Notes from the Field: Meet Dorcas

Case Study

Dorcas is part of our Maternal Health Capacity Building Team, which works to strengthen health systems in Dar es Salaam by expanding the knowledge of clinicians and quality of care. In April 2019, Dorcas (pictured) visited Tegeta dispensary, a clinic in Dar es Salaam that provides antenatal care for expectant mothers. There, she met a 17-year-old pregnant girl, Jane, who was brought to the clinic by her mother. Jane’s mother explained that they had been to the clinic before, but had been told by the clinic that Jane either needed a male partner with her to receive services or a letter from her “ten-cell” leader, a government-employed local community leader in charge of a block of ten houses. Without a male partner after she moved to Dar es Salaam to be with her mother during her pregnancy, Jane had sought out a letter from her ten-cell leader authorizing her to receive antenatal care. “I told Jane and her mother that nothing like that is needed to get services,” remembers Dorcas. “Even when their partners are not around, women should still be able to access the care they need.”

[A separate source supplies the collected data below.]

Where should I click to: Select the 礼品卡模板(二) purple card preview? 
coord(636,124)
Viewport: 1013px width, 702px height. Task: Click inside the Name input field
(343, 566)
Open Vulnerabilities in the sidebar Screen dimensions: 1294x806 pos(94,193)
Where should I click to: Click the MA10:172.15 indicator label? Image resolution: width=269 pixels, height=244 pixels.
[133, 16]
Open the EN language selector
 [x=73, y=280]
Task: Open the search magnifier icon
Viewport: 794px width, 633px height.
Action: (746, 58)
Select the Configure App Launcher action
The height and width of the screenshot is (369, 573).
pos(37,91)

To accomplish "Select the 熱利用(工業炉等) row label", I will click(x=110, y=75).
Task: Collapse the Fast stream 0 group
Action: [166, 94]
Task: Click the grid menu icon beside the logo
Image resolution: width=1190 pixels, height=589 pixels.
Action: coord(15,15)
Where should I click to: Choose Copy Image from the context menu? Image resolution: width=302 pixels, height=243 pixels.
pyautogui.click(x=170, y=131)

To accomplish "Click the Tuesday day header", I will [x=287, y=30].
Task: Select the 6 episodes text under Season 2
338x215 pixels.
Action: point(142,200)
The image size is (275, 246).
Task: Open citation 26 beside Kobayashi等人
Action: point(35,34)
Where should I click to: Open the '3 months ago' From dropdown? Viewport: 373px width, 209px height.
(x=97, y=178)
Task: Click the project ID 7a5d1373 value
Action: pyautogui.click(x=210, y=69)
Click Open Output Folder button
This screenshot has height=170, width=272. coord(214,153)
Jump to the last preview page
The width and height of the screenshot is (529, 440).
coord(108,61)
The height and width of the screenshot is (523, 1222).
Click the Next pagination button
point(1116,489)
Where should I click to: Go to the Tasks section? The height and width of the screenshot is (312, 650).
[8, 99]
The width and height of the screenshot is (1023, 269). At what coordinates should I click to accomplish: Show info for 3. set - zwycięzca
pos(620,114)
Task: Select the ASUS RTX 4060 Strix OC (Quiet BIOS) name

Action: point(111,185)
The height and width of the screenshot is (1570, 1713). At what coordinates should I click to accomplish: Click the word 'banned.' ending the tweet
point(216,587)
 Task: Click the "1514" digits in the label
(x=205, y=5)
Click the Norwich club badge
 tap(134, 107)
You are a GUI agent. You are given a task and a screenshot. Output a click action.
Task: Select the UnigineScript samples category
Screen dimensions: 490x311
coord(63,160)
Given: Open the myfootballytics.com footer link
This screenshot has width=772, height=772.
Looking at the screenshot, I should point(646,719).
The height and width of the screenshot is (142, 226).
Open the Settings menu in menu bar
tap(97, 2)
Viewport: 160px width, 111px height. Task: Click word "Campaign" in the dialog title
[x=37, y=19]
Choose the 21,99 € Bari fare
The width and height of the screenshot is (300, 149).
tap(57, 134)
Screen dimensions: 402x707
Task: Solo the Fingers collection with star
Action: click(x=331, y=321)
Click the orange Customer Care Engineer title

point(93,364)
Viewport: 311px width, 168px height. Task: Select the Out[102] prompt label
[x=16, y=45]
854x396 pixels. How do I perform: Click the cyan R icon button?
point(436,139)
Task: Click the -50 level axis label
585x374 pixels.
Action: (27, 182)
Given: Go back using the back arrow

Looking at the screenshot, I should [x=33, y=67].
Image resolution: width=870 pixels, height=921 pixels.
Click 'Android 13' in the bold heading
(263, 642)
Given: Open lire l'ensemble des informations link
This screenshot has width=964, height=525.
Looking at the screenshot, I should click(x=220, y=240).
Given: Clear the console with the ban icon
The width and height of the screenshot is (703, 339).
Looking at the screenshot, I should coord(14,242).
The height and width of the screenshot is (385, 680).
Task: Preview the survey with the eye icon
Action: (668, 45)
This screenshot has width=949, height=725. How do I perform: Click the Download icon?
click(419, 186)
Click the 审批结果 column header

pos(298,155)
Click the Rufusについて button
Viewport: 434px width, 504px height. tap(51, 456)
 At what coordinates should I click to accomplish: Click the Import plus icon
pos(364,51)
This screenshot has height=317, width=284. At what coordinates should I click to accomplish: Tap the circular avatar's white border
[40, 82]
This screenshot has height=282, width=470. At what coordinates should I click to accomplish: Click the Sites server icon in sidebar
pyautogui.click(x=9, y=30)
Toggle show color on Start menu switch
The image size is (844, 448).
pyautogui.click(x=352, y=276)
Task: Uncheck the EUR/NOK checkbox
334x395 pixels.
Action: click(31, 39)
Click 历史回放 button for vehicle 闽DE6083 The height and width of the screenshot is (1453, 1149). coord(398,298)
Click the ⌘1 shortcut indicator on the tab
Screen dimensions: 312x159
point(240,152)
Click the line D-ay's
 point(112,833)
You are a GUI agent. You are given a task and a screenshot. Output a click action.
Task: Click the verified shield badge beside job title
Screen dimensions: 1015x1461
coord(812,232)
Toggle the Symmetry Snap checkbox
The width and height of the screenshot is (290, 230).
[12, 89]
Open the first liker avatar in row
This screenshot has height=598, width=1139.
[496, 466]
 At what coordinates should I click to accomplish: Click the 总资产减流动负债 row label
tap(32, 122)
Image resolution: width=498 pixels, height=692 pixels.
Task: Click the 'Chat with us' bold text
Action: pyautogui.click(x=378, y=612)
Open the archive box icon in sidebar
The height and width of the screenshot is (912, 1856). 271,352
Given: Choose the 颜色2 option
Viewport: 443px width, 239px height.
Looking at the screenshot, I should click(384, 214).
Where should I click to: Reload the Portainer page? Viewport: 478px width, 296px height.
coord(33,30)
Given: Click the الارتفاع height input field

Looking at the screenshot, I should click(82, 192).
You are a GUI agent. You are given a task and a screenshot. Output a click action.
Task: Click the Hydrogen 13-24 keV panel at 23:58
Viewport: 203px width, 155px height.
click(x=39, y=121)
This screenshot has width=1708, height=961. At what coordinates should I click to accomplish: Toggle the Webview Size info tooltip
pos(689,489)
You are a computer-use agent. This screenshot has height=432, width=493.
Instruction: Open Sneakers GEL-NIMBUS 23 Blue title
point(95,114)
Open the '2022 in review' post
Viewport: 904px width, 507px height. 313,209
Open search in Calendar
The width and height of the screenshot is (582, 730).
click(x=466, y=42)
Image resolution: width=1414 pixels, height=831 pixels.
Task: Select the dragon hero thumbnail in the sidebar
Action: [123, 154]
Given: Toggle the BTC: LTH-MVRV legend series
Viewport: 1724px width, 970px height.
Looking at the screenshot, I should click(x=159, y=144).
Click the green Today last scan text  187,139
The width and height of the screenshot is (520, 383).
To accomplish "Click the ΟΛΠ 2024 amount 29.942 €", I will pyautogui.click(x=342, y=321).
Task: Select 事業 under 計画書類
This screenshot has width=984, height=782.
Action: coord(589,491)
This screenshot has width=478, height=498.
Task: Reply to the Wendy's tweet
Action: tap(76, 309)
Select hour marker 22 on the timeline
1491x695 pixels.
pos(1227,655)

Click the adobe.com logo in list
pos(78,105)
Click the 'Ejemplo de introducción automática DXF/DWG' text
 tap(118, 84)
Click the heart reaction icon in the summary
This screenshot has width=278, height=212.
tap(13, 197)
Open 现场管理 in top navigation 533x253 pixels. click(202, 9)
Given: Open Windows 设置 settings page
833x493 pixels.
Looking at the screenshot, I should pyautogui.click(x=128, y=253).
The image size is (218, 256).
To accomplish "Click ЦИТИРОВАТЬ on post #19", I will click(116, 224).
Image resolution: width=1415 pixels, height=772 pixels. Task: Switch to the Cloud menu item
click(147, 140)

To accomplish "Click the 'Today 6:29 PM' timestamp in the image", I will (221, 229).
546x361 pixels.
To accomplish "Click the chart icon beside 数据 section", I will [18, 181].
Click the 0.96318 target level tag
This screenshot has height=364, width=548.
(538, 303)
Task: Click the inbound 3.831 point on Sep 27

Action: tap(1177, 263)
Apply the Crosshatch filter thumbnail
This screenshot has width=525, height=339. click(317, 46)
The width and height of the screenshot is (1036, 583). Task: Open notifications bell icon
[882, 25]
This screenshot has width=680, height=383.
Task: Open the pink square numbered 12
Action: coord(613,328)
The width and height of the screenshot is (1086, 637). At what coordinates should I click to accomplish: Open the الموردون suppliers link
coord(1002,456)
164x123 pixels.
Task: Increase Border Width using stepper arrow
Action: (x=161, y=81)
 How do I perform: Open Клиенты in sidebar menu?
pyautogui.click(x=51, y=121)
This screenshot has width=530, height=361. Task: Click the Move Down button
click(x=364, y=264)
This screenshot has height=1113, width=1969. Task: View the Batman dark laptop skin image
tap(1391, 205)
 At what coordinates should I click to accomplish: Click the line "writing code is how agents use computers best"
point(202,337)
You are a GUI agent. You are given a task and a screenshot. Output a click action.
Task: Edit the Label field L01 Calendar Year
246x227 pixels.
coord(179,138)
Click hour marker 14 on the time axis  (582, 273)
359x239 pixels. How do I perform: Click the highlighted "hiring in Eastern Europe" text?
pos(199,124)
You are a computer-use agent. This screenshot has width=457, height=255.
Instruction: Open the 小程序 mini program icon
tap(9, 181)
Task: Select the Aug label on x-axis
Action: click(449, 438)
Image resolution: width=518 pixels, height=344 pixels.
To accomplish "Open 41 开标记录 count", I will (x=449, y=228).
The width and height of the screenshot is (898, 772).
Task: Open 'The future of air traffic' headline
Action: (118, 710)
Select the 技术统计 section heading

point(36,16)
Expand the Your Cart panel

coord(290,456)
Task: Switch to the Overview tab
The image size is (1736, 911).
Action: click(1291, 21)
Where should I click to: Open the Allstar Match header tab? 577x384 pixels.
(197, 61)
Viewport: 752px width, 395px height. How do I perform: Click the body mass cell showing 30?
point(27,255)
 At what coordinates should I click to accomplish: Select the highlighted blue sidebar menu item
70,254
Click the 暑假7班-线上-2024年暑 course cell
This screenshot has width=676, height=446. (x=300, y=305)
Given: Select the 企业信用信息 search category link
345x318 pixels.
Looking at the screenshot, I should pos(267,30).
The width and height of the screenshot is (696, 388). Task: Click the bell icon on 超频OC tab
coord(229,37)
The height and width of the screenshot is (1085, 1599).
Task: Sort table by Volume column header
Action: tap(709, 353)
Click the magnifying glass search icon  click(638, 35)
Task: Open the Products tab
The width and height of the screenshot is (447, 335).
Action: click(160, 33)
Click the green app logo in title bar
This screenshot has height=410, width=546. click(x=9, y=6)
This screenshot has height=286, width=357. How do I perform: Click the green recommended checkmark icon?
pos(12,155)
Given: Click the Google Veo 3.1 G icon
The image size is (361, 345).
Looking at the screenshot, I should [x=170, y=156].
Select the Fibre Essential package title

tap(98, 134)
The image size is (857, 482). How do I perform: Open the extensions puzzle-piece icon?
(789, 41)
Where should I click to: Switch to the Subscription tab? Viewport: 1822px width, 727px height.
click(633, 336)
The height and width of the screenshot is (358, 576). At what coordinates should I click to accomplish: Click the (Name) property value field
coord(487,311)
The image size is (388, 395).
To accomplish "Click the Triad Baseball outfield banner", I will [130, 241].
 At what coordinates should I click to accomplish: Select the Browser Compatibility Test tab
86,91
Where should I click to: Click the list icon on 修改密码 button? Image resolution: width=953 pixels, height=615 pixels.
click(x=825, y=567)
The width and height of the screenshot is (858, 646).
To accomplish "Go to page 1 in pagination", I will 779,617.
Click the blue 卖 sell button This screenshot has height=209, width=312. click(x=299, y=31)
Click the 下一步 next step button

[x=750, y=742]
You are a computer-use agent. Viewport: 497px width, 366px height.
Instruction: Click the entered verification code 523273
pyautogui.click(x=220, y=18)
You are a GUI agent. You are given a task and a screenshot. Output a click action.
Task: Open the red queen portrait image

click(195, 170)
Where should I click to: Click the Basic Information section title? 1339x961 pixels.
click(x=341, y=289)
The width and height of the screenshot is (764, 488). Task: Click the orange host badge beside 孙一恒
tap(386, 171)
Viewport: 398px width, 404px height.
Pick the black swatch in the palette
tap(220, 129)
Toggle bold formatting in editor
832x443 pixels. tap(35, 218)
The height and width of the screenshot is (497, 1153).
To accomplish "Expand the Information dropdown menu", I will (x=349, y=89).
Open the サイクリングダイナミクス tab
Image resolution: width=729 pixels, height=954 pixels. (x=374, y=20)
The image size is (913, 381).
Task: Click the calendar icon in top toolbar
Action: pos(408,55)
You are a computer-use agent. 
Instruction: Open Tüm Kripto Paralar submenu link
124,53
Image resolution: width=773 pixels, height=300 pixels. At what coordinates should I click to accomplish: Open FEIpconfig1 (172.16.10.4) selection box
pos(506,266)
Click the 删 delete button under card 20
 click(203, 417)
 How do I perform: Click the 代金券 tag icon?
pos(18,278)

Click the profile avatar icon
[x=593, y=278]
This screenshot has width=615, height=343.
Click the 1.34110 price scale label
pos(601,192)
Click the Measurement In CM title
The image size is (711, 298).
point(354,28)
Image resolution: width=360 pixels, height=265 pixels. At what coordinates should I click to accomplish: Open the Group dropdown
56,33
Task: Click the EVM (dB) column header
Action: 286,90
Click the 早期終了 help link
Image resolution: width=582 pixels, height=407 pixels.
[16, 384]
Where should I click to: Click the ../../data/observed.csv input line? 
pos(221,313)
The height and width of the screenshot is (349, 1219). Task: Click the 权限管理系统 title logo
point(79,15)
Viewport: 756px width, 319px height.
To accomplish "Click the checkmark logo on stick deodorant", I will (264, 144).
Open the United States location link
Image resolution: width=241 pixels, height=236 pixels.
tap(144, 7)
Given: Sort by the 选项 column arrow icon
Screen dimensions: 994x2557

Later that day, Dorcas met another couple, and quickly realized the man was withholding information. When Dorcas investigated, she discovered that the man in the clinic was not actually the baby’s father. Because the real father had left the baby’s mother after discovering she was pregnant, the mother had brought along her friend to pose as the father. In her two prior visits to Tegeta Dispensary, the mother had been told that she needed a male partner or a letter from her ten-cell leader to access care, just as Jane had. Dorcas realized what was happening: the clinic had misinterpreted best practice knowledge advising that male partners are encouraged to join antenatal visits to receive information on how to best support mother and child. However, male partners are by no means necessary for a woman to receive antenatal care. “The fathers are encouraged to come to antenatal visits, so that they get all the information necessary about how to help make the right decisions, and how to care for the whole family,” says Dorcas. “Women who need services don’t have to come to the clinic with a false partner.”

Dorcas knew she had to fix the situation. She quickly informed regional and district authorities and gave the correct information to the Regional Nursing Officer and the in-charges in her network, who are taking action to remedy the incorrect rule. While requesting male partner engagement was well-intentioned, Dorcas says that “the enforcement was misguided, and further stigmatizes the vulnerable, such as teenagers and single mothers. We should be empowering them instead.” Dorcas emphasizes how this situation proves the efficacy and necessity of CCBRT’s MHCB Program. The miscommunication underscores how health education messages need to be standardized and written to ensure quality and compliance, an action point in strategy. “This challenge was only discovered working alongside the providers on the frontline. Health education messages can get modified without direct observation and quality control,” explains Dorcas. “That’s why CCBRT’s Capacity Building Program is so important – on-site coaching and practice facilitation has proven to be the best practice for behavior change, so that every mother in need can access the best care.”